### PROBLEM DESCRIPTION
Going through the material below, please gather all lines with the word "toolbar" in them.

================================

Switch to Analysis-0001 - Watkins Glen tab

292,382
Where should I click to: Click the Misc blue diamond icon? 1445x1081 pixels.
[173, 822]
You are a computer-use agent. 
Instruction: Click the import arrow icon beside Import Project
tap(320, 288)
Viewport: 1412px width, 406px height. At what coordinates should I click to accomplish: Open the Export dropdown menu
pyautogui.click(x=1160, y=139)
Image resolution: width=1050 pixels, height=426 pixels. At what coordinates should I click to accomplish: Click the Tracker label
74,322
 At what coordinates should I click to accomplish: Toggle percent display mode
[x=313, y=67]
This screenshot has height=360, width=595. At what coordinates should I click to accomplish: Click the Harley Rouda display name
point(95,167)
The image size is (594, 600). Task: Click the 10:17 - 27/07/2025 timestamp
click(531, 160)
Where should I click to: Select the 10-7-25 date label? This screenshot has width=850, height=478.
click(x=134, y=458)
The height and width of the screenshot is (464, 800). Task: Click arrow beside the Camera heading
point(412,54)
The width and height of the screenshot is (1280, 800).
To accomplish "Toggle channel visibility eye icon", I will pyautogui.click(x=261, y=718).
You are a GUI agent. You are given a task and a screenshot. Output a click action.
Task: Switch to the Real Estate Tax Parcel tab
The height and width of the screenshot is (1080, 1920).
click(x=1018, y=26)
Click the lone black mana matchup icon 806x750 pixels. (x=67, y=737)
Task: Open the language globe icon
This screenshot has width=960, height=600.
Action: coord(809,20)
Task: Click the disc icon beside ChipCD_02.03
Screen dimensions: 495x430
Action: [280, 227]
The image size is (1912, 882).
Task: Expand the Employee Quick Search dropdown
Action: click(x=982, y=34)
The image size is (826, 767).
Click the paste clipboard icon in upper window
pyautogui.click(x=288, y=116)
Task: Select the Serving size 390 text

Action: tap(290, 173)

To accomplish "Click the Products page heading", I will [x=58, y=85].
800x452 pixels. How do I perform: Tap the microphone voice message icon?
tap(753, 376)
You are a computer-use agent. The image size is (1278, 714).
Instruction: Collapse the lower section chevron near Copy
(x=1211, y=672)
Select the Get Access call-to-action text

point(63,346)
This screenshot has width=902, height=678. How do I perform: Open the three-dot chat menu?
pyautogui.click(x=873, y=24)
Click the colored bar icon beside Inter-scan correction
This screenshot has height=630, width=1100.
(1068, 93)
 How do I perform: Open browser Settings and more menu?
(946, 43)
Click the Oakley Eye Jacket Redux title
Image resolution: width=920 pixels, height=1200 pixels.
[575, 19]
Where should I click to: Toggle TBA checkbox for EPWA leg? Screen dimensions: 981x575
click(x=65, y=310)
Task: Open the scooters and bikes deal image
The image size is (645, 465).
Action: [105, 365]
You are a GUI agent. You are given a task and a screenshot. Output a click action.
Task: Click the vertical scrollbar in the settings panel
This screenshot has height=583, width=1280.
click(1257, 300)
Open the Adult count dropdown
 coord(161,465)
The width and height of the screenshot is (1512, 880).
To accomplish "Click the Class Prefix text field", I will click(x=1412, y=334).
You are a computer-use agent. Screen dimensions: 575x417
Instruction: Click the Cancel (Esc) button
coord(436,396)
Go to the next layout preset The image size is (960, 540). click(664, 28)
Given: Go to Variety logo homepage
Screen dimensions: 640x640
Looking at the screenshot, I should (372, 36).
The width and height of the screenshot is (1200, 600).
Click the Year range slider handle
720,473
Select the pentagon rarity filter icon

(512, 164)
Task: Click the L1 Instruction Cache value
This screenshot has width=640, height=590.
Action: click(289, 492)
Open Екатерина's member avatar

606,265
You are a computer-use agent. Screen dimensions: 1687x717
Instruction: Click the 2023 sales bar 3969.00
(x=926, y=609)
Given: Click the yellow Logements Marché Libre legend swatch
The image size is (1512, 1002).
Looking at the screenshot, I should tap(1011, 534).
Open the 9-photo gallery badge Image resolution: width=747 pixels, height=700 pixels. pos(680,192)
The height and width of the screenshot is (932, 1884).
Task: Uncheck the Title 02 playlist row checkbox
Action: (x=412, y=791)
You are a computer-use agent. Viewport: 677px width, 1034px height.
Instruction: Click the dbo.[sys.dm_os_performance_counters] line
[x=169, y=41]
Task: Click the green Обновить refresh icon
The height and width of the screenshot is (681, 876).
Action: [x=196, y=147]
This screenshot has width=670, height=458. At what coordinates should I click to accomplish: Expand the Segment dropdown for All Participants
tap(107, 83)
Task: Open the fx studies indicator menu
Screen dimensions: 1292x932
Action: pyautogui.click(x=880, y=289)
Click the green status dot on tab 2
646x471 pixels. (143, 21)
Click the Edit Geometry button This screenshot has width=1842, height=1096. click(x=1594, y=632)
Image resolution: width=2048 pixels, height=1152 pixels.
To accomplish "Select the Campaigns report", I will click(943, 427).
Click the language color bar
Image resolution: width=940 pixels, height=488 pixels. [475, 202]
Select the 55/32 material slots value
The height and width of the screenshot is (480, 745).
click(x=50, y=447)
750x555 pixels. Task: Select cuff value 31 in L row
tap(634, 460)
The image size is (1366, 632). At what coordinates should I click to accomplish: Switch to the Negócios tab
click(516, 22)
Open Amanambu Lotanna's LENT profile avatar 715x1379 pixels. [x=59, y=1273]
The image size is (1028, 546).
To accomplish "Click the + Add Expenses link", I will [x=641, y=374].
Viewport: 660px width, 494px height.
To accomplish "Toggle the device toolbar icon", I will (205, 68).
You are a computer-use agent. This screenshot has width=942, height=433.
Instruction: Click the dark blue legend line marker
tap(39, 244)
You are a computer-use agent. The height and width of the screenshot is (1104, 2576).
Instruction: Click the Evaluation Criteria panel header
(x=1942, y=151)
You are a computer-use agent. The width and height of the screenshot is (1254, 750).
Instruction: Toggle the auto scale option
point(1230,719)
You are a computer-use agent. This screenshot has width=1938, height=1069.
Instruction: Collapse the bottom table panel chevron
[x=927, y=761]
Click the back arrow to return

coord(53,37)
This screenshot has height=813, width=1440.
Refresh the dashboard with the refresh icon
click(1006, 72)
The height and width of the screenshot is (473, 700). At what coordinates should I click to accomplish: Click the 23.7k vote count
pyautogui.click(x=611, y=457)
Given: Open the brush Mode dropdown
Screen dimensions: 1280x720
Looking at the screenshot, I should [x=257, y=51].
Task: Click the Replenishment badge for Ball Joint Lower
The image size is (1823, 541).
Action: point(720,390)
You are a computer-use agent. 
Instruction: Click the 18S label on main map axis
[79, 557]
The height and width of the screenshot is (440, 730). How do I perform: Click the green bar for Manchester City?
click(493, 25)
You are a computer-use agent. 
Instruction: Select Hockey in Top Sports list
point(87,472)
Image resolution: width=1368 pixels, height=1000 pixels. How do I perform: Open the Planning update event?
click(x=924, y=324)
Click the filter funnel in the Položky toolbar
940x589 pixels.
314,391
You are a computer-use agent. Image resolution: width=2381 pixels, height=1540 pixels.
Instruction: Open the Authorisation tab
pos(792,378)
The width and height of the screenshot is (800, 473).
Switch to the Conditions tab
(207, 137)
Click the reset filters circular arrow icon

================================

### SOLUTION
To accomplish "Toggle the device toolbar icon", I will (205, 68).
Click the filter funnel in the Položky toolbar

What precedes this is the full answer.